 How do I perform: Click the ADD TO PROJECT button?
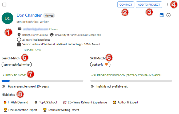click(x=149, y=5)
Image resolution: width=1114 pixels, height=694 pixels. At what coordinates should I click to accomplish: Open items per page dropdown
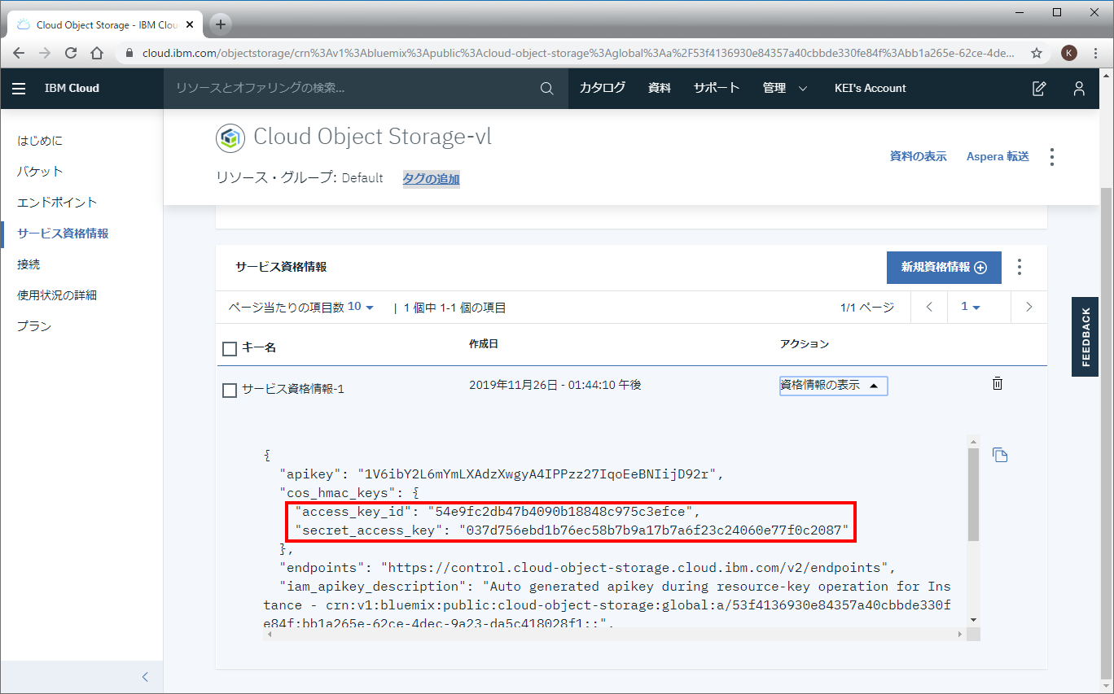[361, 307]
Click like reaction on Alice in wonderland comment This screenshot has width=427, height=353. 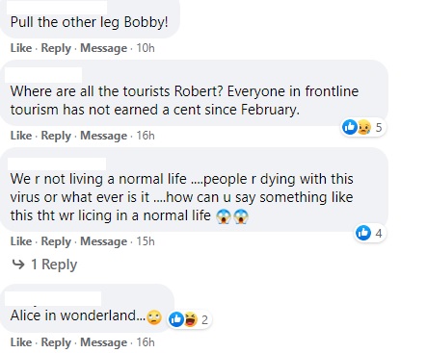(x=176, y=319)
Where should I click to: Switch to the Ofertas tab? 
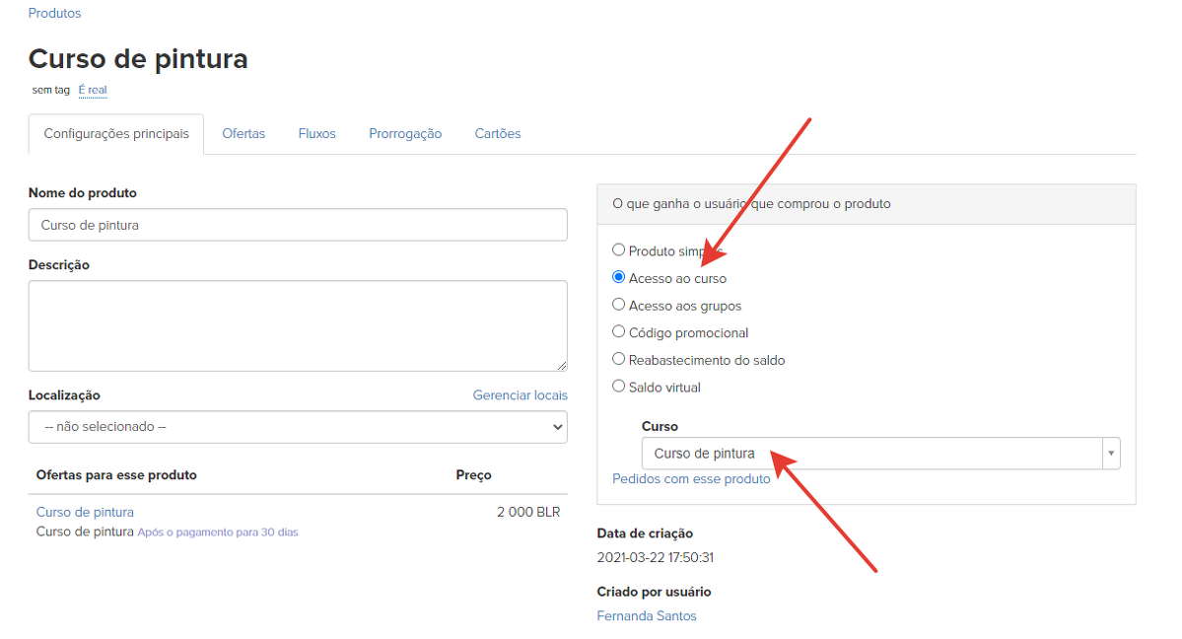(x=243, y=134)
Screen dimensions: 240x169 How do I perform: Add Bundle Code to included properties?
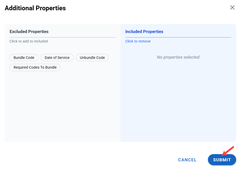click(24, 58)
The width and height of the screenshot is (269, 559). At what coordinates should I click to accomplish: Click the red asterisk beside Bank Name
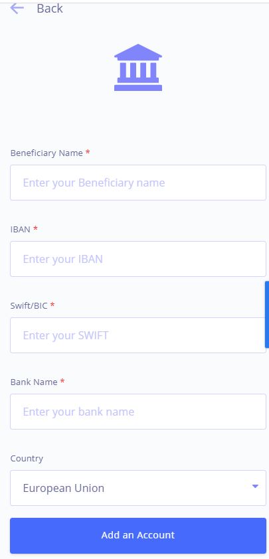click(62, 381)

• Task description
Reproduce nothing but the lines from the line containing "The width and" through the last line of the data above, exactly as written and without pictures.

• Completed exercise
The width and height of the screenshot is (269, 559). At what coordinates should I click to accomplish: Click the red asterisk beside Bank Name
click(62, 381)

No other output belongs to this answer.